Table of Contents

last update: 1980-01-01

Fast Fixed Memory Allocator

FFMA is SLAB memory allocator, from below a paragraph from Wikipedia:

Slab allocation is a memory management mechanism intended for the efficient memory allocation of objects. Compared to earlier mechanisms, it reduces fragmentation caused by allocations and deallocations. The technique is used to retain allocated memory that contains a data object of a certain type for reuse upon subsequent allocations of objects of the same type. It is analogous to an object pool, but only applies to memory, not other resources." -- Wikipedia - Slab Allocation

A lot of different algorithms and implementations for SLAB allocators are available nowadays but most of them focus on simply reducing memory fragmentation, sacrificing speed or introducing layers of complexity that replace an issue with another.

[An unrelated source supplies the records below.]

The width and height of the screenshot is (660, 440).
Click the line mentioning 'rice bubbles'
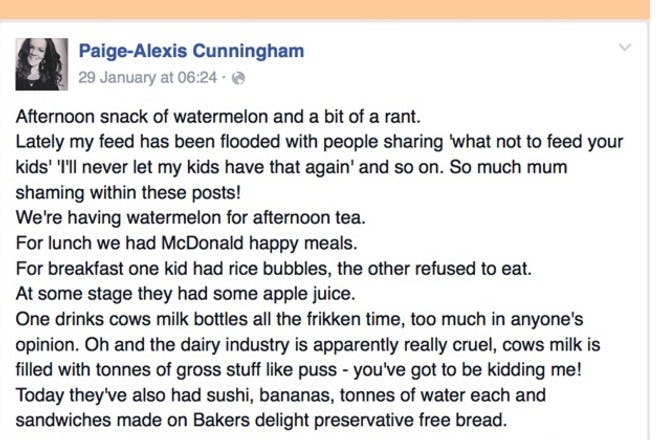(x=274, y=268)
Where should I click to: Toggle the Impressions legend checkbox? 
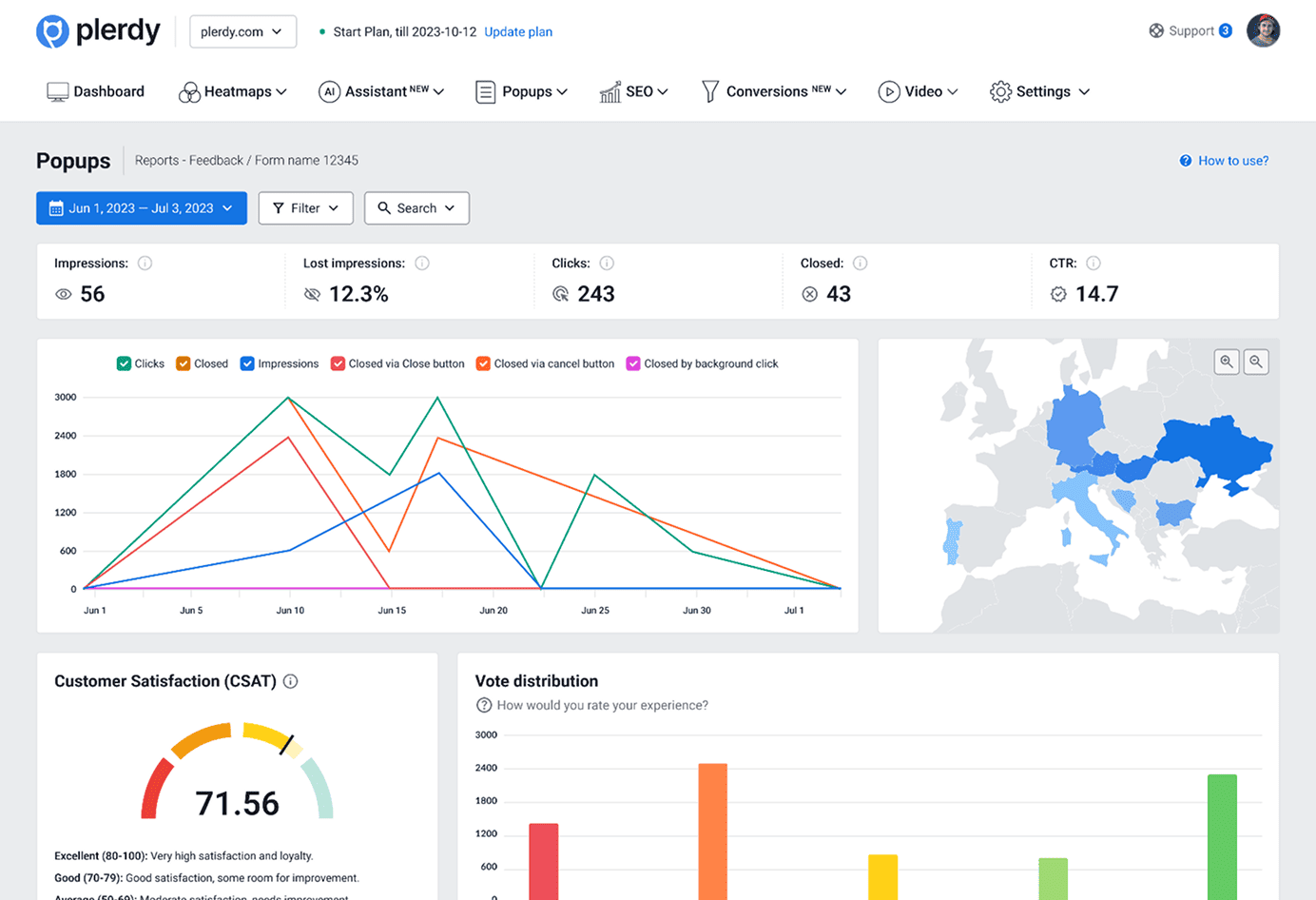tap(247, 363)
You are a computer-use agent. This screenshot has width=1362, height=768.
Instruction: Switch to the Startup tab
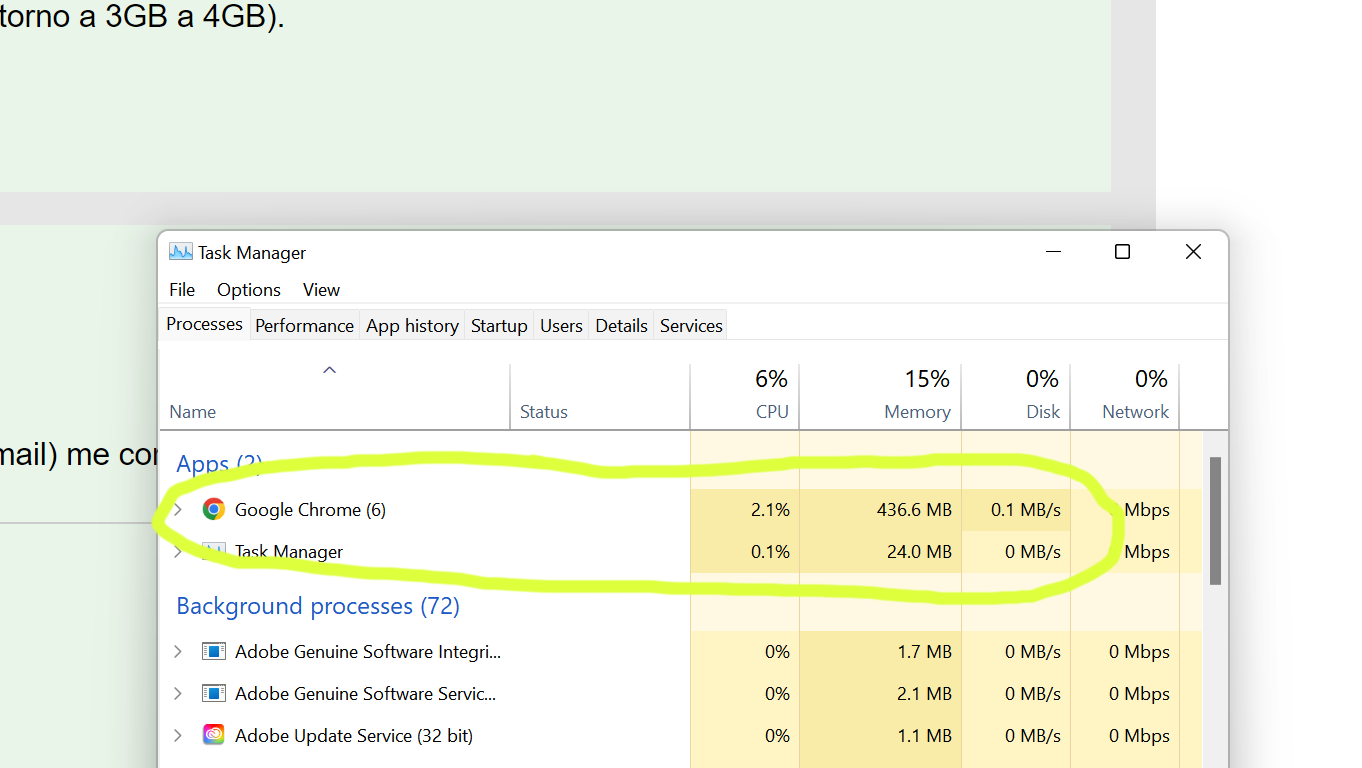click(x=499, y=326)
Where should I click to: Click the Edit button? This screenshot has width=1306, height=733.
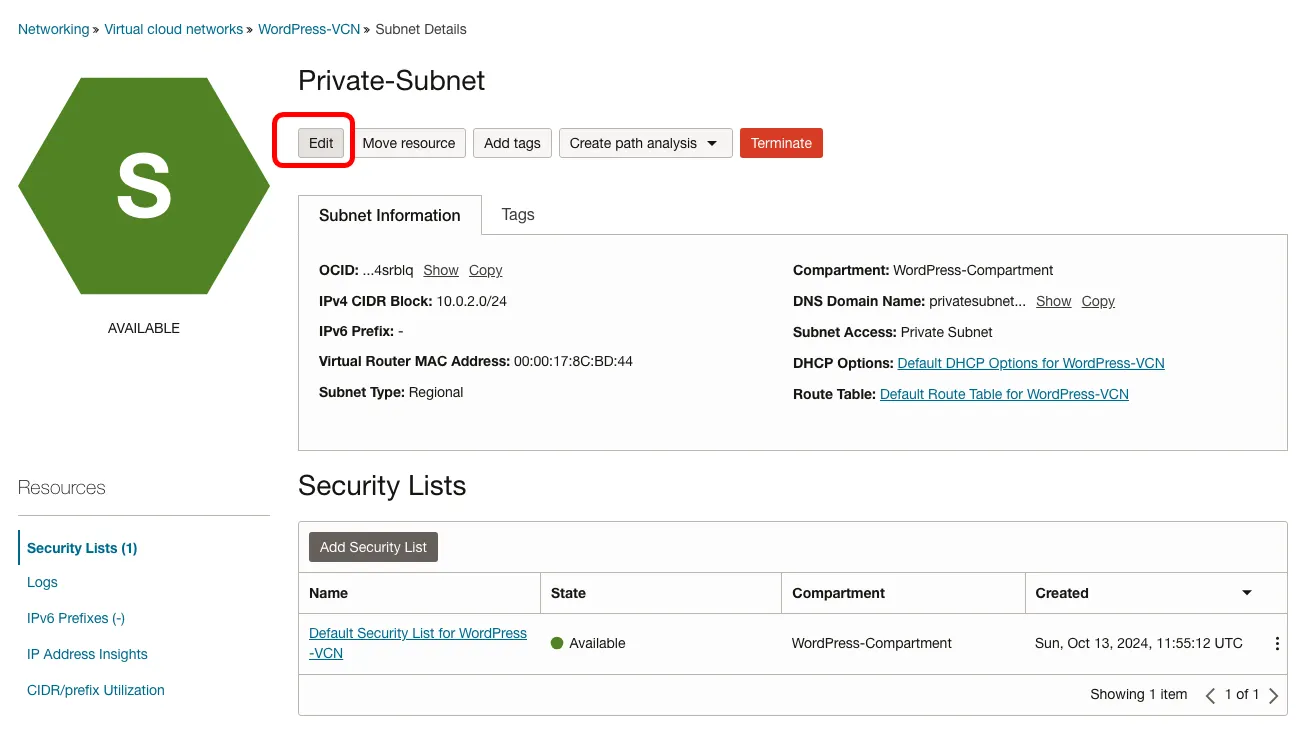coord(321,143)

The goal, for cachegrand, is to have a fast and flexible SLAB allocator to provide better performances and the ability to collect metrics.

Principles

The implementation relies on 3 foundational blocks:

  • a slab slot represents an object, it follows the data-oriented pattern whereas the metadata are kept separated from the actual data providing flexibility to achieve better performance but also to keep the data cacheline-aligned and, if needed, page-aligned.
  • a slab slice represents a block of memory, the metadata themselves are held at the beginning followed by the metadata of the slab slots.
  • a slab allocator that keeps track of the allocated slices, the available and occupied slots, the size of the objects, the metrics, it also allows to keep track of the allocated slices.

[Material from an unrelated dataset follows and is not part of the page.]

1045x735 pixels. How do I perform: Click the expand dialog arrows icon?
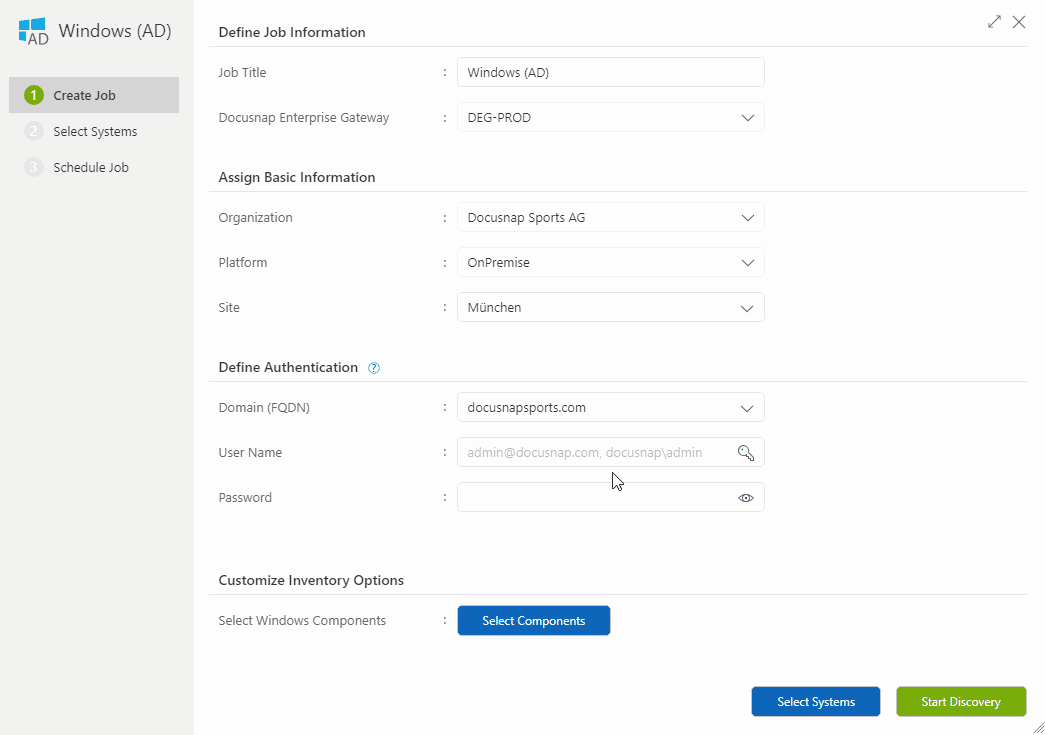pos(994,21)
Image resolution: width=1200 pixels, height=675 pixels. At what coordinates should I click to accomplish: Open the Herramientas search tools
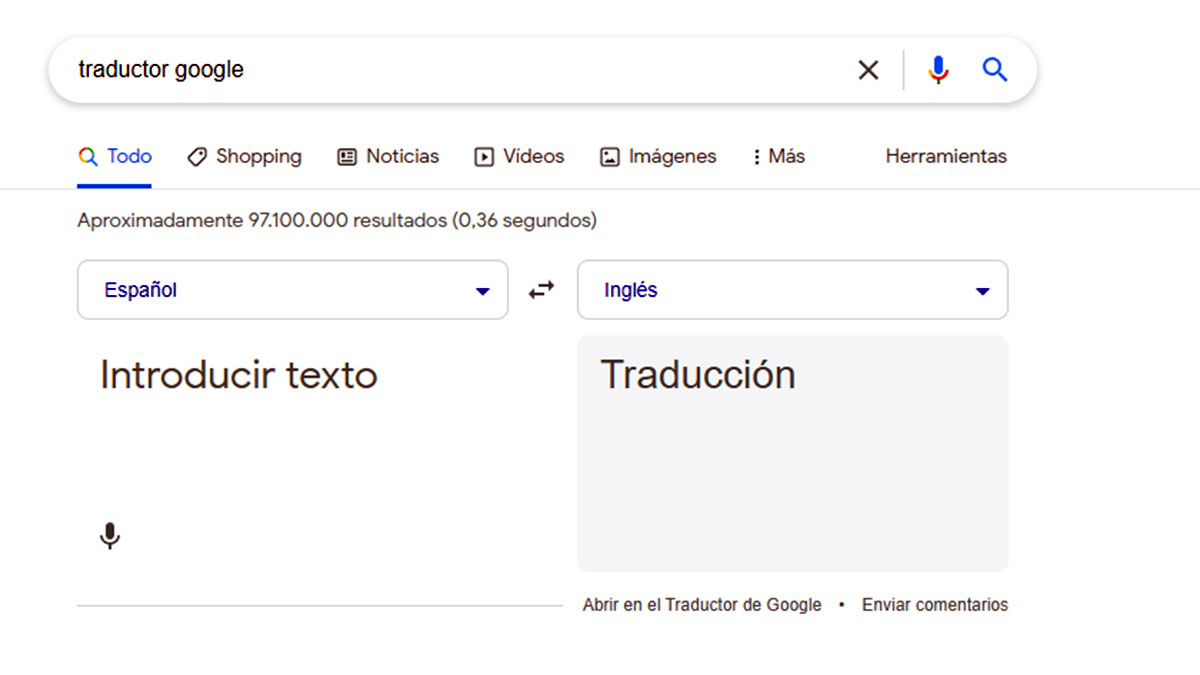945,157
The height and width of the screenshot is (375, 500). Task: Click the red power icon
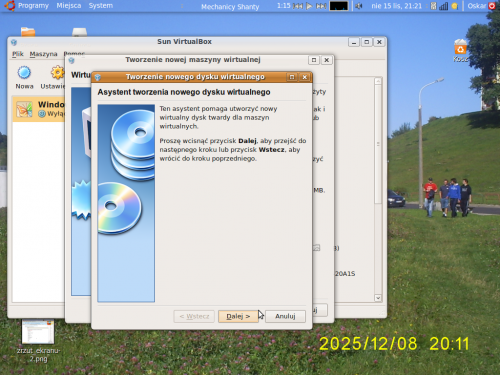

The terminology in place is slightly different from what can be commonly found on internet:

  • a slab slice is a slab, for this implementation it matches a hugepage
  • a slab slot is an object managed by the object cache

To be able to provide a O(1) for the alloc/free operations FFMA relies on the hugepages of 2MB, that are the slab slices, and a double linked list used to track the available objects, kept at the beginning, and the used objects kept at the end.

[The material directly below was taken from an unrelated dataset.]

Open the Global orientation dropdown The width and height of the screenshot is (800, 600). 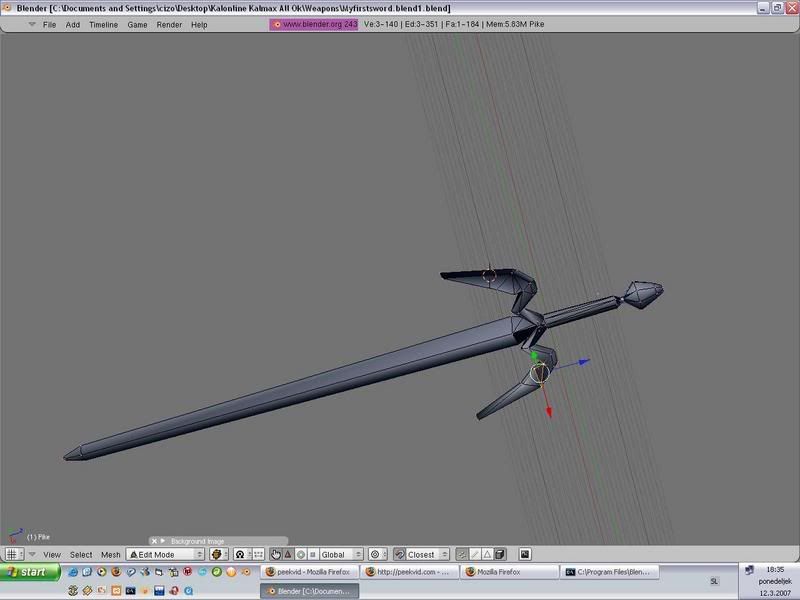point(341,554)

FFMA is lock-less in the hot-path and uses atomic operations in the slow-path, it's also numa-aware as all the hugepages are fetched from the numa-domain executing the core.

Data Structures

classDiagram
  class ffma_t {
    double_linked_list_t *slots;
    double_linked_list_t *slices;
    queue_mpmc_t *free_ffma_slots_queue_from_other_threads;
    bool_volatile_t ffma_freed;
    uint32_t object_size;
    uint16_t metrics.slices_inuse_count;
    uint32_volatile_t metrics.objects_inuse_count;
  }
  
  class ffma_slice_t {
    double_linked_list_item_t double_linked_list_item
    void *data.padding[2]
    ffma_t *data.ffma
    void *data.page_addr
    uintptr_t data.data_addr
    bool data.available
    uint32_t data.metrics.objects_total_count
    uint32_t data.metrics.objects_inuse_count
    ffma_slot_t data.slots[]
  }
  
  class ffma_slot_t {
    double_linked_list_item_t double_linked_list_item
    void data.padding[2]
    void* data.memptr
    bool data.available
  }
  
  ffma_t "1" <--> "many" ffma_slice_t
  ffma_t "1" --> "many" ffma_slot_t
  ffma_slice_t "1" --> "many" ffma_slot_t

struct ffma (ffma_t)

typedef struct ffma ffma_t;
struct ffma {
    double_linked_list_t *slots;
    double_linked_list_t *slices;
    queue_mpmc_t *free_ffma_slots_queue_from_other_threads;
    bool_volatile_t ffma_freed;
    uint32_t object_size;
    struct {
        uint16_t slices_inuse_count;
        uint32_volatile_t objects_inuse_count;
    } metrics;
};

The slab allocator is a container for the slab slices and can be used only by a specific thread for a specific object size.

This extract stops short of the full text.